A benchmark for understanding and evaluating rationales: http://www.eraserbenchmark.com/

Core Files

The core files are utils and metrics. These two files comprise everything you need to work with our released datasets.

utils documents everything you need to know about our input formats. Output formats and validation code are covered in metrics.


At the moment we offer two forms of pipeline models:

(Lehman, et al., 2019) Pipeline

To run this model, we need to first:

Then we can run (as an example):

PYTHONPATH=./:$PYTHONPATH python rationale_benchmark/models/pipeline/pipeline_train.py --data_dir data/movies --output_dir output/movies --model_params params/movies.json
PYTHONPATH=./:$PYTHONPATH python rationale_benchmark/metrics.py --split test --data_dir data/movies --results output/movies/test_decoded.jsonl --score_file output/movies/test_scores.json

BERT-To-BERT Pipeline

To run this model, instructions are effectively the same as the simple pipeline above, except we also require a GPU with approximately 16G of memory (e.g. Tesla V100). The same caveats about batch sizes apply here as well.

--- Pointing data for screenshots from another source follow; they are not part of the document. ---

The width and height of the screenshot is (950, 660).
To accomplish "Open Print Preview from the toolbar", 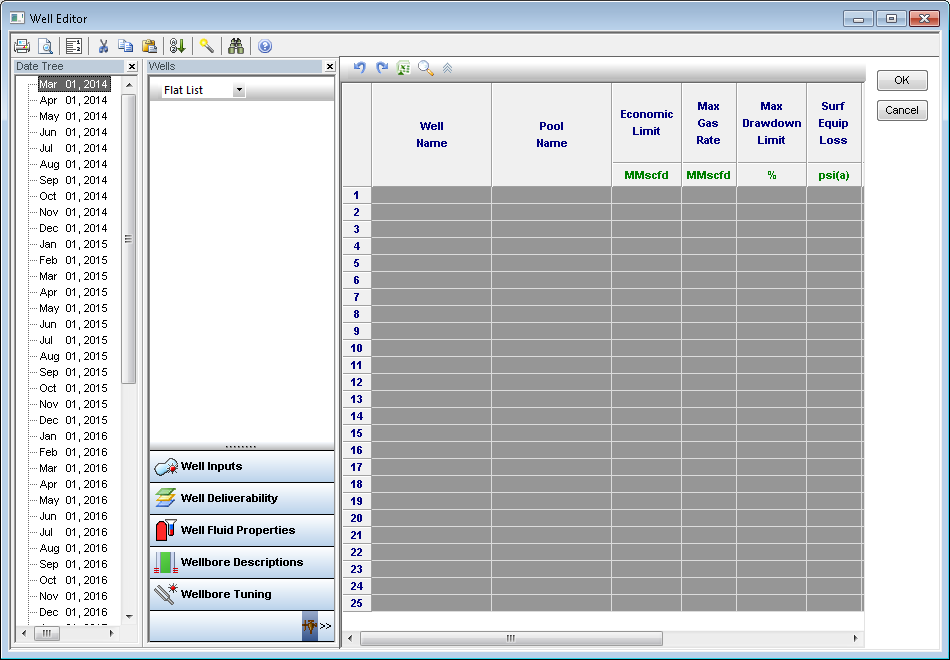I will 45,46.
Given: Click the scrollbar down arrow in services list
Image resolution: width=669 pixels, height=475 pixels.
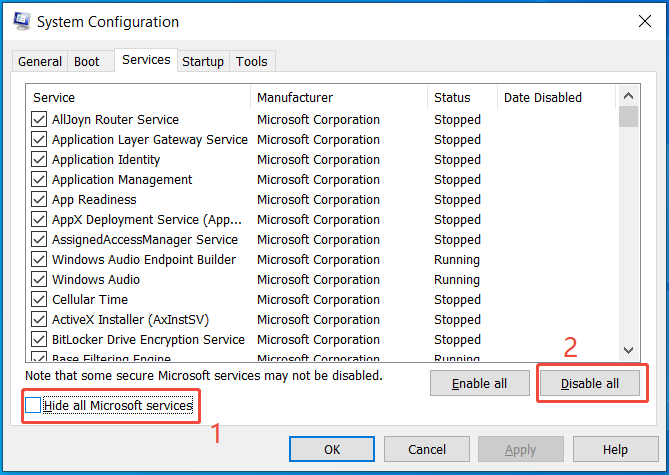Looking at the screenshot, I should [x=628, y=350].
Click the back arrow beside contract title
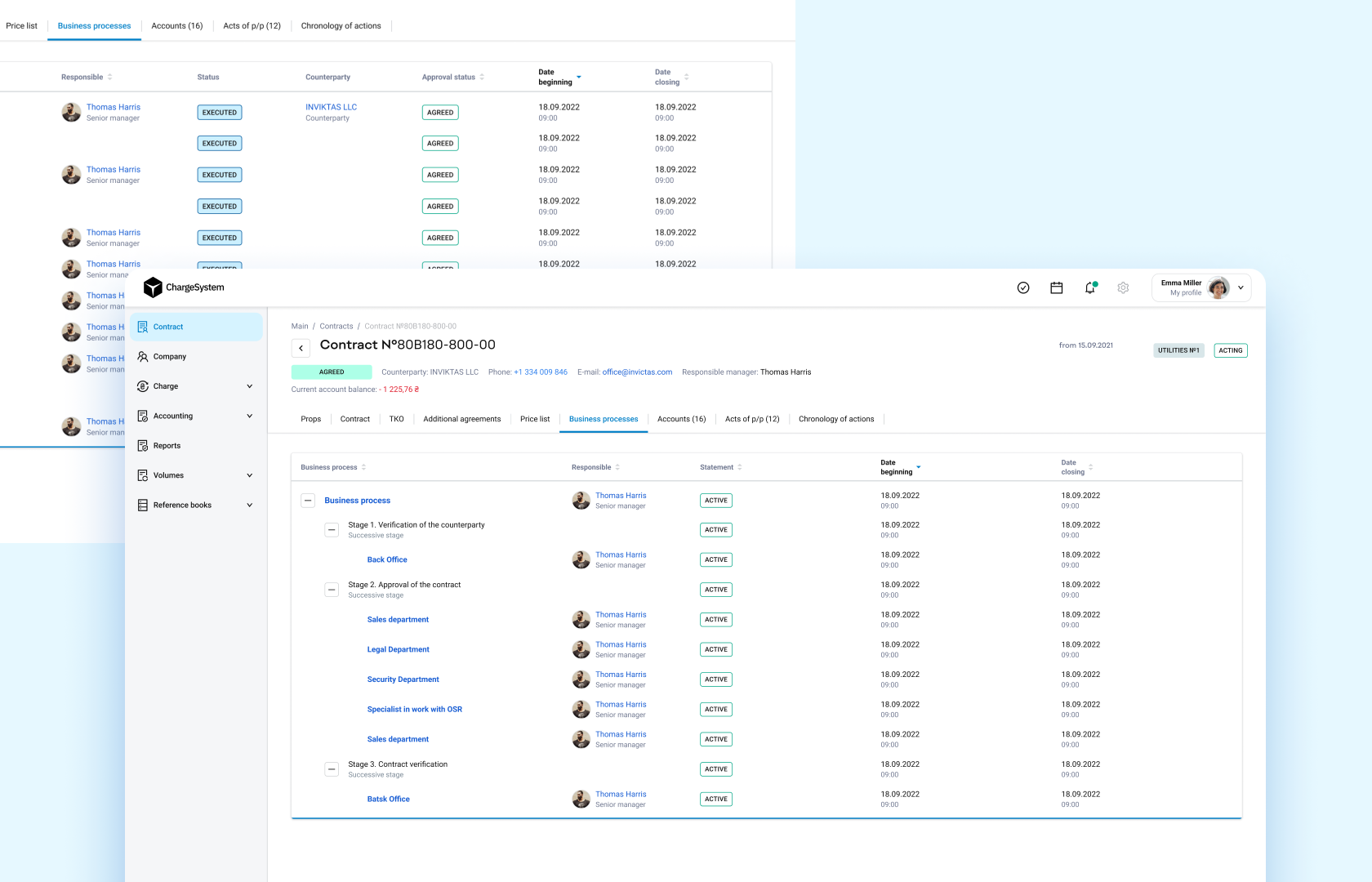Viewport: 1372px width, 882px height. (301, 348)
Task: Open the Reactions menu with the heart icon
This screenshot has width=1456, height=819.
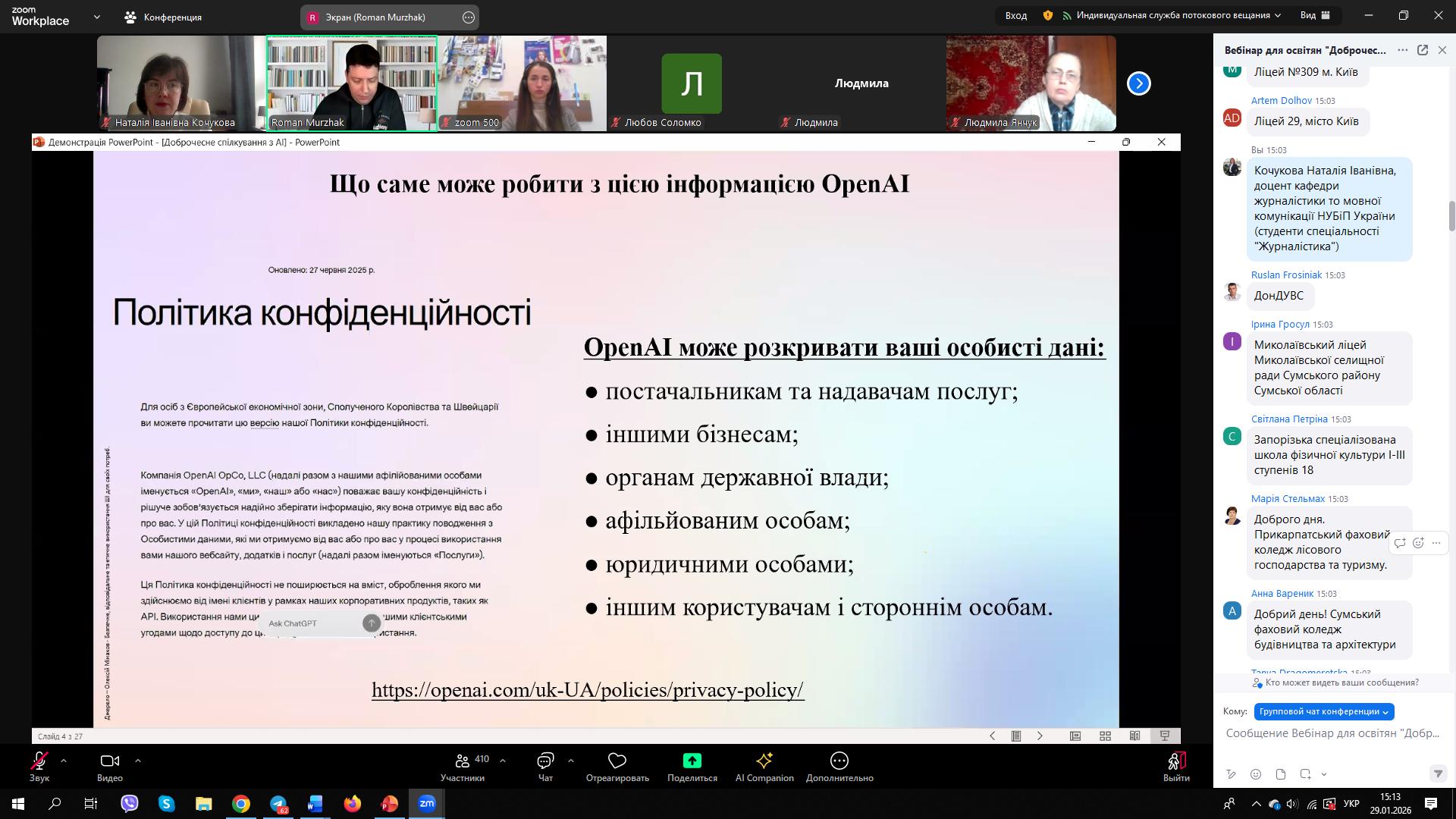Action: click(617, 761)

Then we can run (as an example):

PYTHONPATH=./:$PYTHONPATH python rationale_benchmark/models/pipeline/bert_pipeline.py --data_dir data/movies --output_dir output_bert/movies --model_params param/movies.json
PYTHONPATH=./:$PYTHONPATH python rationale_benchmark/metrics.py --split test --data_dir data/movies --results output_bert/movies/test_decoded.jsonl --score_file output_bert/movies/test_scores.json

For more examples, see the BERT-to-BERT reproduction.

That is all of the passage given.